Crise de la transmission
Trente ans après le référendum de Maastricht, le pays se disloque sous nos yeux. L’emprise néolibérale et techno-administrative sur le destin des Français a produit des ravages obligeant le pouvoir à un contrôle social de plus en plus prégnant sur l’ensemble de la population, au fur et à mesure que se défont les solidarités consubstantielles à l’intérêt général et aux biens communs.
Sur cet affaiblissement de la Nation et de son corpus républicain, se sont engouffrés tous les entrepreneurs identitaires et ethno religieux qui voient dans la République, également un ennemi à abattre. Ils veulent faire disparaître le Citoyen soit pour le transformer en consommateur, soit pour qu’il ne soit plus qu’un croyant. Dans les deux cas il faut que disparaissent le citoyen éclairé. Il faut l’abattre.
Cette crise est donc aussi celle de la transmission. Le citoyen est d’abord l’expression d’une volonté politique et philosophique. Mais il est aussi le fruit d'un héritage. Ce qui se joue désormais c’est aussi cela. C'est-à-dire l’idée même de République, l’idée même de démocratie, l’idée même de liberté. Ce nouveau clivage, traverse-lui aussi toute la société, toutes les sensibilités, tous les organisations politiques.
Sensation de mépris et d'arrogance
Toutes les études, toutes les enquêtes d’opinion, tous les sondages montrent jour après jour à quel point notre société est fragile, combien les Français depuis maintenant plus de deux ans à 65% ne se sentent plus tout à fait chez eux en France, à quel point ils ont le sentiment que leur destin leur échappent, à quel point ils souhaitent remettre « le » politique au poste de commande, à quel point ils ne supportent plus « la bien-pensance » et cette sensation de mépris, voire d’arrogance que toute une partie des « élites » censées être à leur service, n’est là que pour son propre intérêt.
Trente ans, voire quarante ans de remise en cause de ce que nous sommes fondamentalement ne peuvent rester sans conséquences. Abandonner la République à laisser prospérer ses pires ennemis. Ceux qui tiraient la sonnette d’alarme, notamment dans l’Education nationale n’étaient que d’affreux racistes, refusant le droit à la différence, misérable prétexte pour mieux cacher le renoncement à l’exigence républicaine et se soumettre aux nouvelles injonctions de la pensée dominante.
Recoudre la nation
Trente ou quarante ans plus tard, les formations politiques qui furent les véhicules de ces idées, survivent et semblent s’éteindre, s’éloignant inexorablement de leurs gloires et de leurs lumières passées.
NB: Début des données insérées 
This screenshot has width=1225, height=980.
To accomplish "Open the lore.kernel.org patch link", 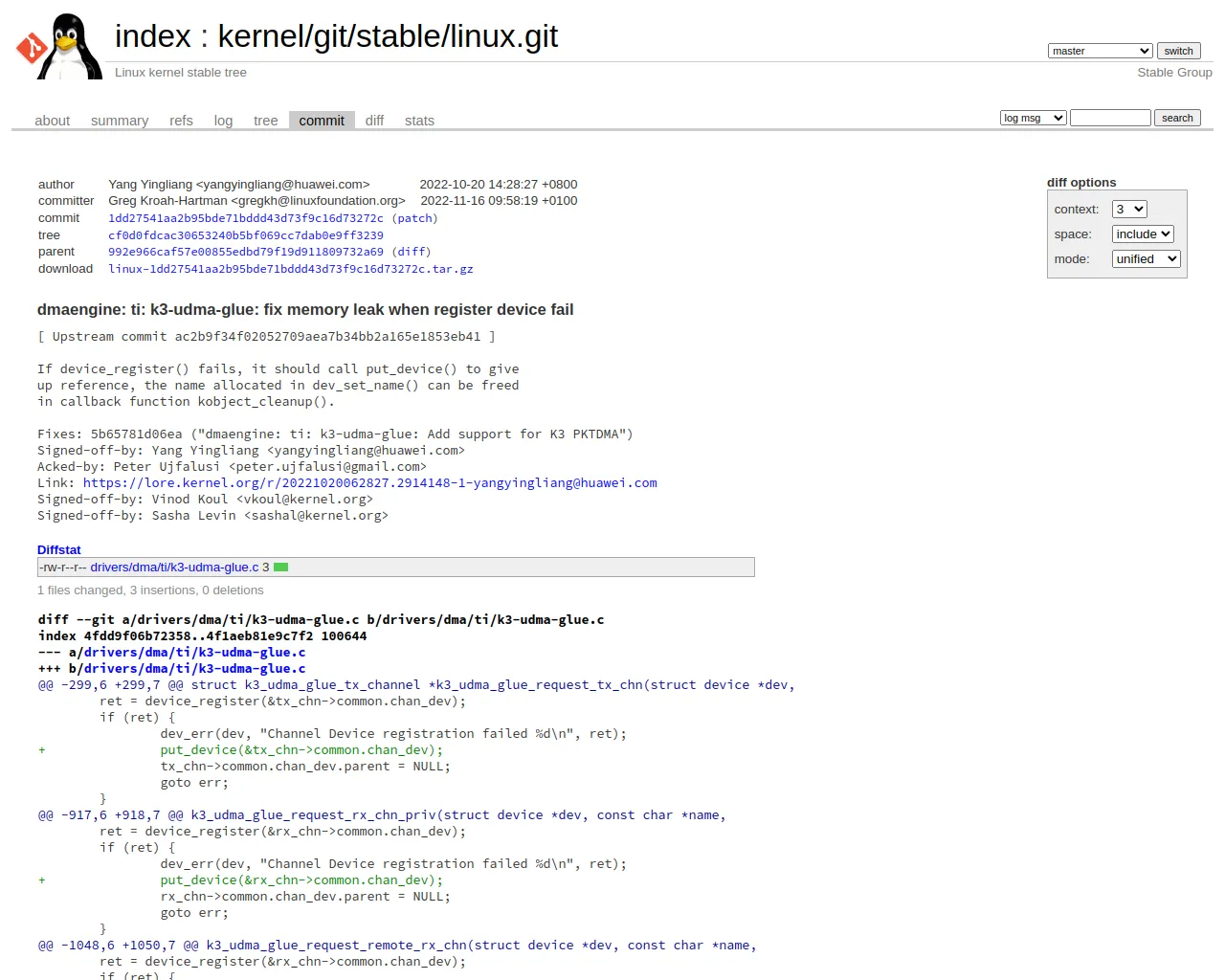I will (x=370, y=483).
Qui pense encore au grand Jaurès quand on évoque le PS aujourd’hui ? Qui pense encore à de Gaulle quand on évoque les Républicains ? Et pourtant, les Français eux, s’en souviennent. Ils n’oublient probablement pas qu’ils appartiennent à ce qu’on appelait la Grande nation et qu’ils eurent à leur tête, parfois des géants. Ils veulent s’en souvenir et “qu’ici on s’honore du titre de citoyen” devenu souverain contre tous les ci-devant.
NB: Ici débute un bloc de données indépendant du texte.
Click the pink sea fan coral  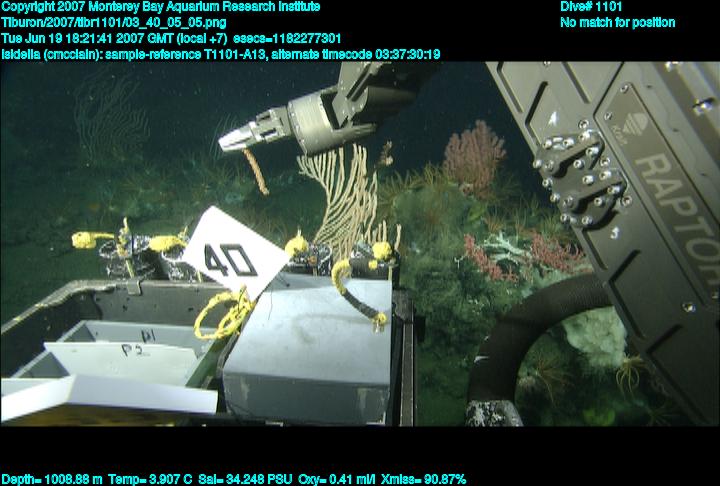[474, 153]
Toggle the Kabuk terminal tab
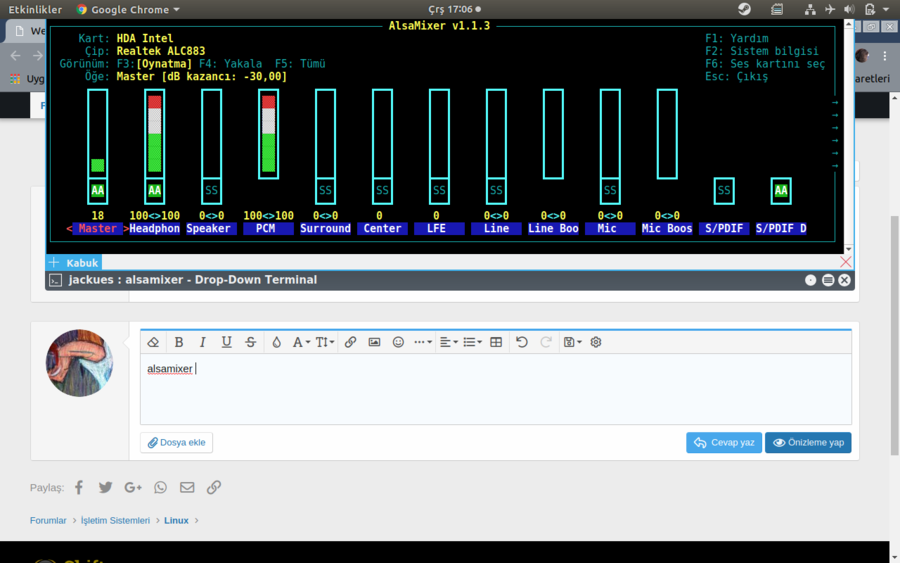The width and height of the screenshot is (900, 563). coord(81,263)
Les peuples n’ont pas la mémoire courte et ils veulent des dirigeants qui s’en souviennent et qui incarnent cette volonté d’être au monde. Napoléon l’avait parfaitement compris : « Je ne tiens pas la couronne de mes pères mais de la volonté de la nation qui me l’a donnée. »
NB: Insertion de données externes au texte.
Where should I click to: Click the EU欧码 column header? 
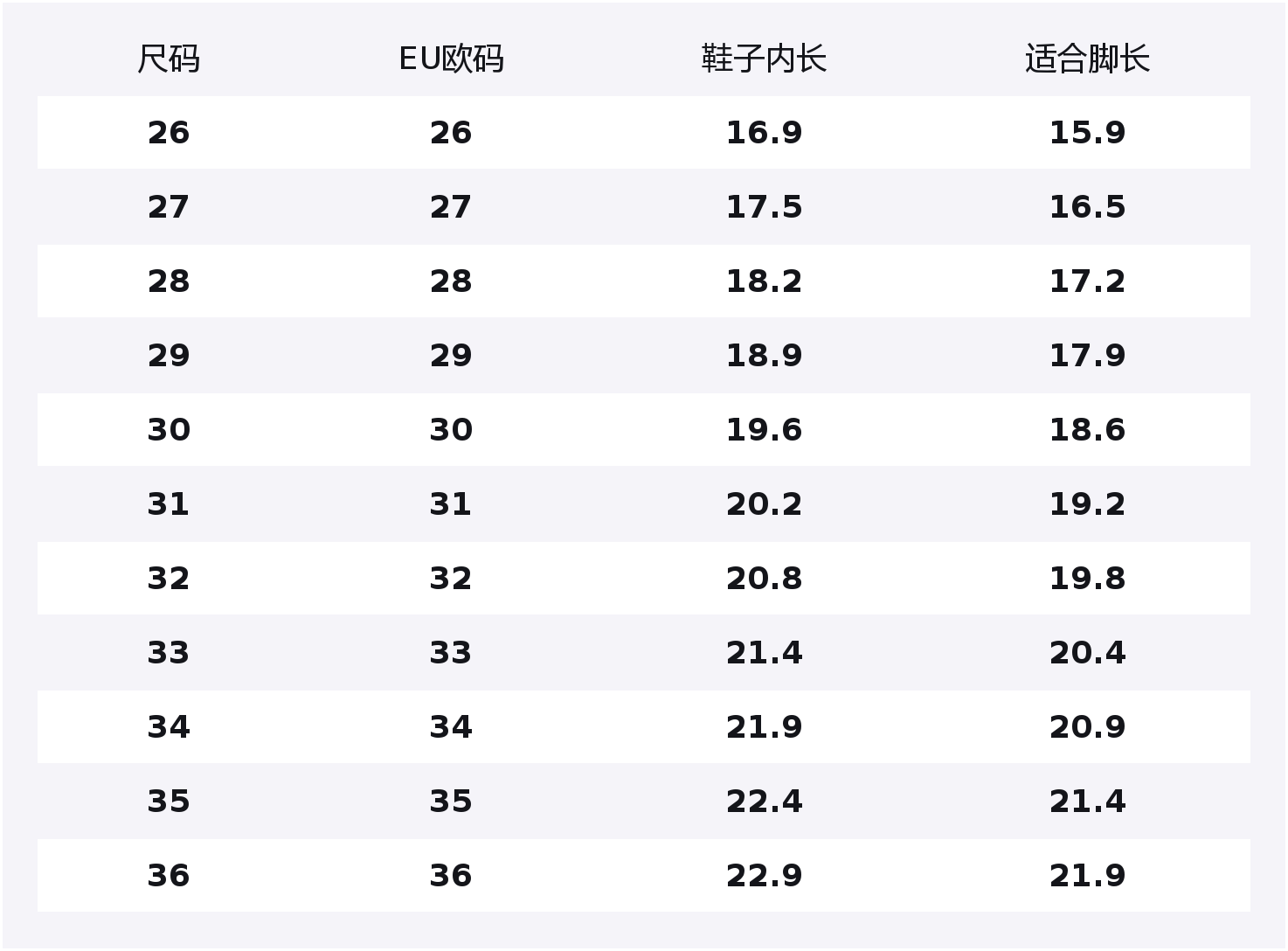pos(451,59)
Trente-sept ans après 1983, trente ans après Maastricht, quinze après le TCE, dix-huit après le 21 avril 2002, il convient de recoudre la Nation, la République et la France. Notre fil pour cicatriser ne peut être que la citoyenneté s’appuyant sur la souveraineté afin de reprendre la main sur le cours de notre destin. Ces idées sont largement dominantes dans l’opinion publique. Si je suis de ceux qui pensent qu’en 2002 nous avions le programme et l’homme, nous n’étions pas hégémoniques culturellement et la bataille des idées n’était pas gagnée. Vingt ans plus tard c’est l’inverse. Nous sommes majoritaires dans l’opinion mais il nous faut tracer la perspective et construire l’offre politique avec celui ou celle qui sera en capacité de l’incarner. Aujourd’hui tout est là, tout dépend de cela. C’est ce à quoi il faut s’employer afin de faire œuvre utile pour notre pays.